For me it was realizing that everything wasn’t going to magically get better when the drug was removed.
He still doesn’t want to be a morning person? What?
It’s a slow grind but it’s been worth it so far <3
This is such a great question! So often the idea is that if our loved ones go into treatment, they’ll get sober, come home, and stay sober. I wish that was the reality. There’s so much work to be done after initial early recovery, especially focused on working on the underlying reasons why our loved ones used in the first place.
Here’s some psychoeducation on this topic.
Post Acute Withdrawal Syndrome aka PAWS
Depending on the drug of choice, the amount taken, and the length of time our loved one used this substance, brain healing times can vary. Generally, recovery from the nervous system damage can take anywhere from 6 months to 24 months with the help of a healthy recovery program. Having emotional and sober support for our loved ones really helps once they get clean.
When our loved ones first get sober, they may go through a period of stabilization from acute withdrawal from their drug of choice. Something called Post Acute Withdrawal Symptoms (PAWS) is a group of symptoms that occur after acute withdrawal - symptoms that may appear seven to fourteen days into abstinence. PAWS results from a combination of damage to their nervous system from years of substance abuse as well as the stress faced when coping with life without drugs or alcohol. PAWS can peak in intensity over three to six months after abstinence begins. This amount of time can be overwhelming, but I’m sharing it in order to normalize that we may see our loved ones struggle a bit more than anticipated in recovery.

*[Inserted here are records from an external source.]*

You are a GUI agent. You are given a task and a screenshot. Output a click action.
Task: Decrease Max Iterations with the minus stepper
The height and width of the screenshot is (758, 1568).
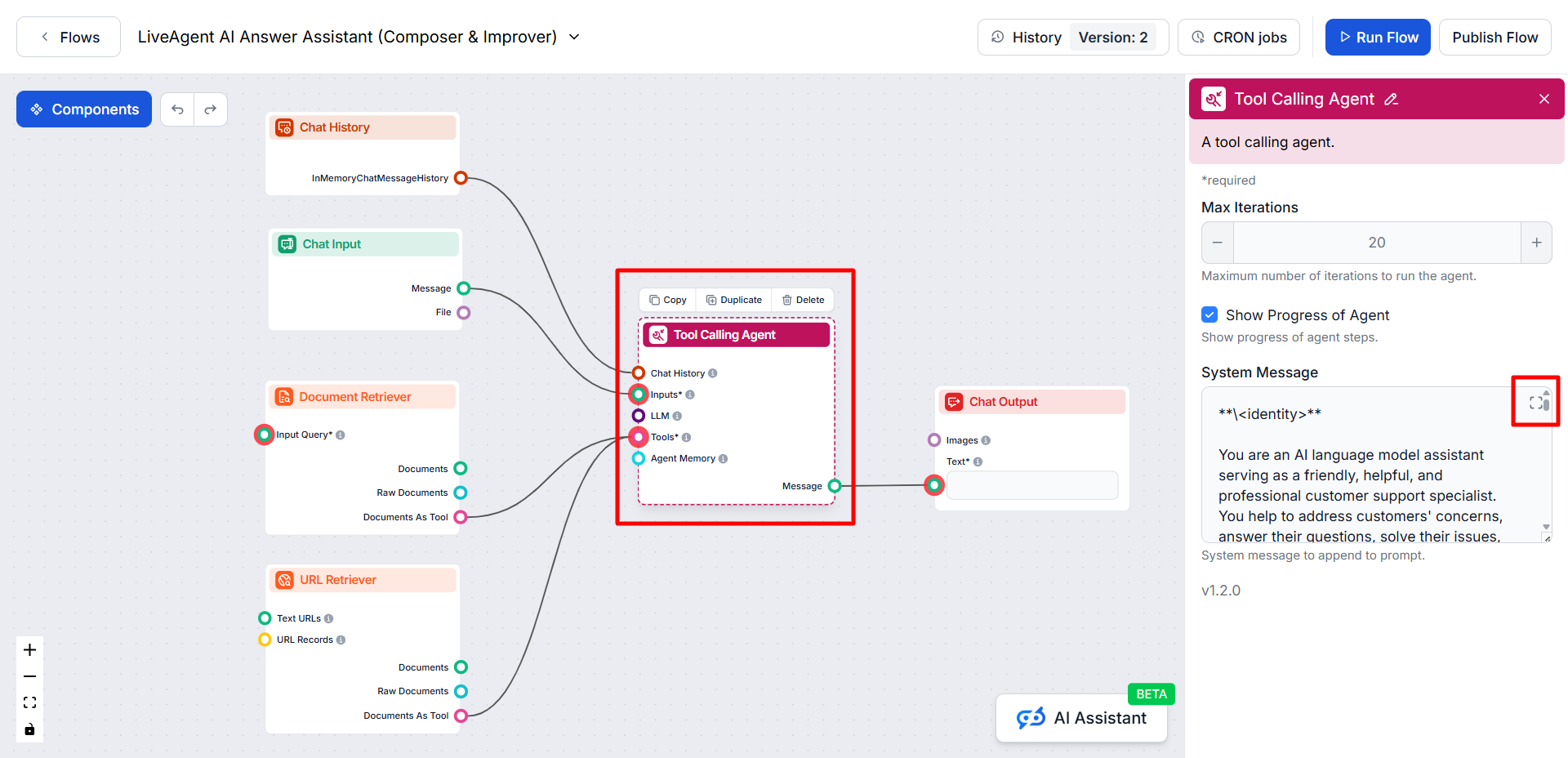point(1218,243)
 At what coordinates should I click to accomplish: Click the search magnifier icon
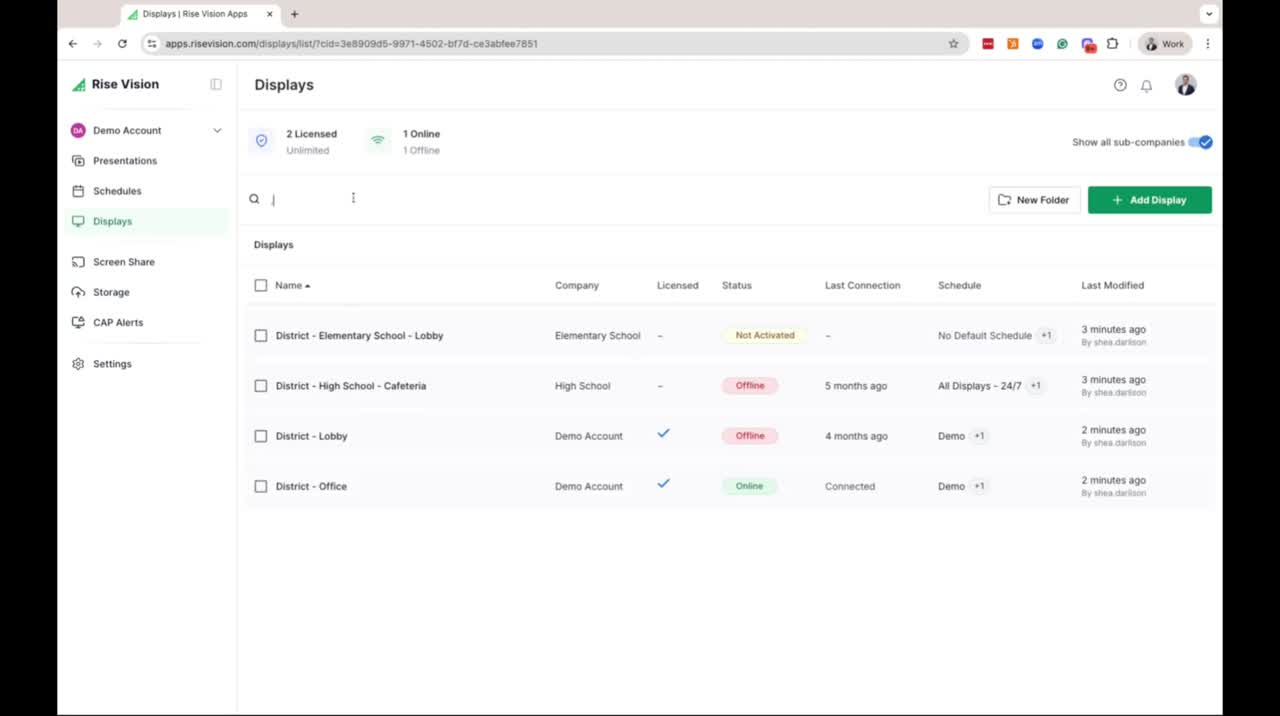tap(254, 199)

The most identifiable trait of PAWS is an inability to solve usually simple problems (this can lead to diminished self-esteem). There are six major categories that contribute to this:
1. Difficulty in thinking clearly (difficulty concentrating, impairment of abstract thinking, thoughts going around and around in head without the ability to break the circular thinking and put thoughts together in an orderly way)

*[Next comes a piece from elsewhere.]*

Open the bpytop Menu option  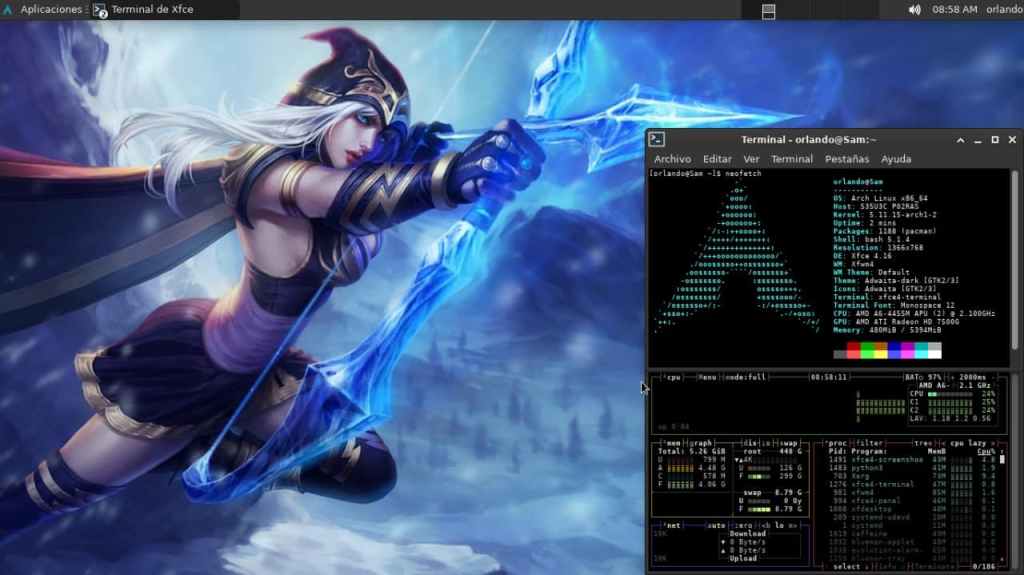pyautogui.click(x=706, y=377)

2. Difficulty in managing feelings and emotions (feeling numb aka: anhedonic, strong feelings for no reason, mood swings, depression, fear/anxiety, and strong anger/resentment)
3. Difficulty remembering things (forgetting things within a short amount of time as well as new skills, not remember important childhood/adulthood events)
4. Difficulty with physical coordination (dizziness, trouble with balance, hand-eye coordination, slow reflexes, clumsiness, prone to accidents)
5. Difficulty in sleeping restfully (difficulty falling asleep, unusual or disturbing dreams, waking during the night, not feeling rested/always feeling tired, sleeping for very long periods of time)
6. Difficulty managing stress (can’t recognize minor signs of stress, inability to relax when stress is recognized, overwhelming impact of stress on self physically and mentally)
Keep in mind that in time the brain does heal! As someone supporting a loved one, it may be helpful to look into ways you can learn to be patient and cope during this period of behavioral change.